TIVERTON, ONTARIO--(Marketwire - Jan. 31, 2013) - By completing its 25-day planned Unit 5 maintenance outage, Bruce Power will now provide much-needed cobalt to Canada's medical industry.
Cobalt, which is a byproduct of Bruce B's four units, is safely removed from the units during planned maintenance outages about every two years. Its power is then harnessed by Canada's medical industry to treat cancer patients.
"Every time we harvest cobalt from our units, we do so knowing it will benefit thousands of Canadians, and perhaps even some of our own friends and family," said Pete Milojevic, Senior Vice President, Bruce B.
The Unit 5 outage, which started on Jan. 4 and brought an end to the 129-day record run of four-unit continuous operation at Bruce B, represented a $40 million investment by Bruce Power, said Len Clewett, Executive Vice President and Chief Nuclear Officer at Bruce Power. This outage will be closely followed by two-month outages in Units 6 and 8 to complete the first half of 2013.
"By investing over $200 million into these units in 2013, we are ensuring they operate safely and reliably so the people of Ontario have continuous access to low-cost electricity at all times," Clewett said.

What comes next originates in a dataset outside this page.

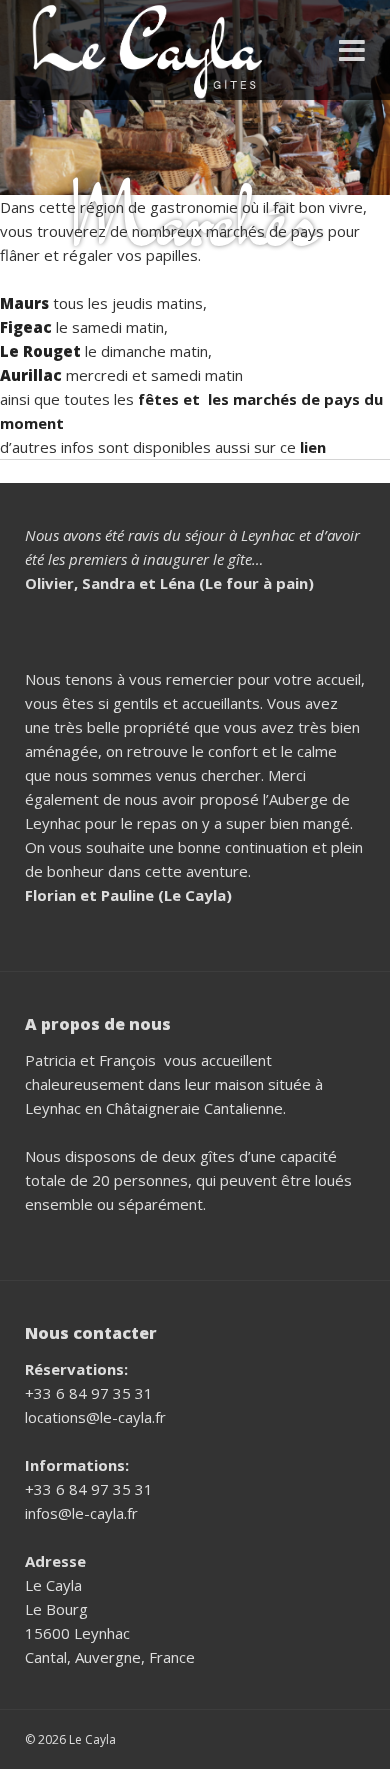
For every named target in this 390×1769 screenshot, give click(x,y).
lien (313, 447)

Bruce Power will provide about 25 per cent of the province's energy this year. The Bruce Power site is a key element to Ontario's plan to phase out coal in Ontario. A revitalized, eight-unit Bruce site provides 70 per cent of the energy needed to phase out coal in the province.
About Bruce Power
Bruce Power operates one of the world's largest nuclear sites and is the source of roughly 25 per cent of Ontario's electricity. The company's site in Tiverton, Ontario is home to eight CANDU reactors, each one capable of generating enough low-cost, reliable, safe and clean electricity to meet the annual needs of a city the size of Ottawa. Formed in 2001, Bruce Power is an all-Canadian partnership among TransCanada, Cameco, Borealis Infrastructure Management (a division of the Ontario Municipal Employees Retirement System) as well as the Power Workers' Union and the Society of Energy Professionals. A majority of Bruce Power's 4,000 employees are also owners in the business.